El informe preliminar del Cuerpo Médico Forense de Chubut reveló un dato estremecedor: el menor presentaba al menos 20 golpes en la cabeza, todos aplicados con precisión y sin lesiones en el resto del cuerpo.
A partir de estos resultados, la Justicia ordenó la detención de la madre del niño y de su padrastro, quienes quedaron imputados mientras se intenta esclarecer el contexto y las circunstancias que derivaron en el fallecimiento.

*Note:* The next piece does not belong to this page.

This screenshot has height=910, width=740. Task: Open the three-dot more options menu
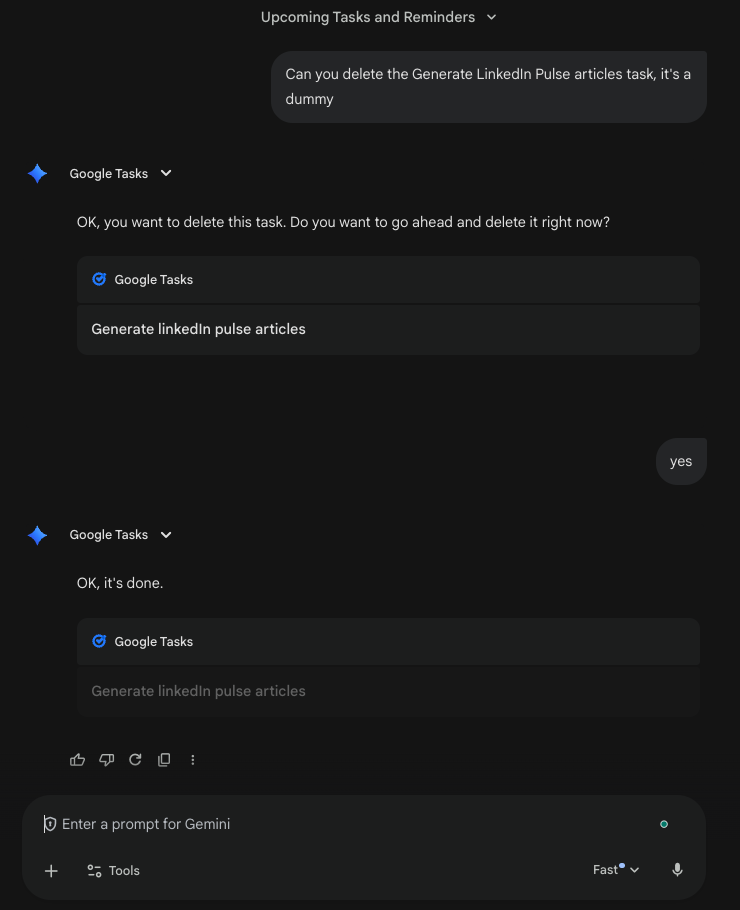[x=193, y=760]
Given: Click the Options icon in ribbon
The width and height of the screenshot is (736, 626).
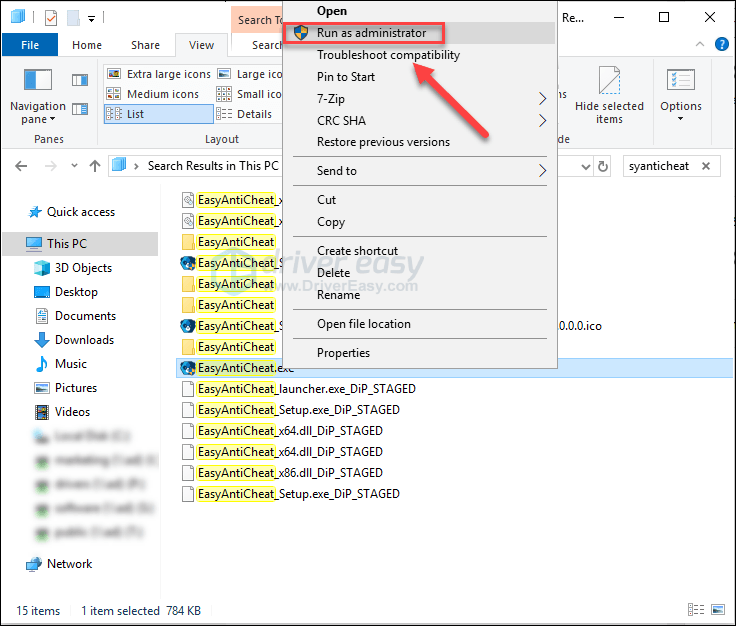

Según la autopsia preliminar, los traumatismos craneales provocaron un edema cerebral hemorrágico generalizado. Esta condición desencadenó un paro cardiorrespiratorio que terminó con la vida del menor.
Los especialistas calificaron el cuadro como una "muerte neurológica", producto de una violencia reiterada, focalizada y de alta intensidad.
Uno de los aspectos que más llamó la atención de los peritos fue la ausencia de fracturas óseas. Sin embargo, explicaron que los impactos, aunque no rompieron huesos, transmitieron una energía suficiente para generar un daño interno progresivo en el cerebro. Cada golpe incrementó el deterioro hasta provocar un desenlace irreversible.
En paralelo, los forenses indicaron que no se descarta la posibilidad de un mecanismo de asfixia como factor contribuyente, pese a que no se hayan detectado marcas visibles en el cuello. Este punto continuará siendo analizado en estudios complementarios.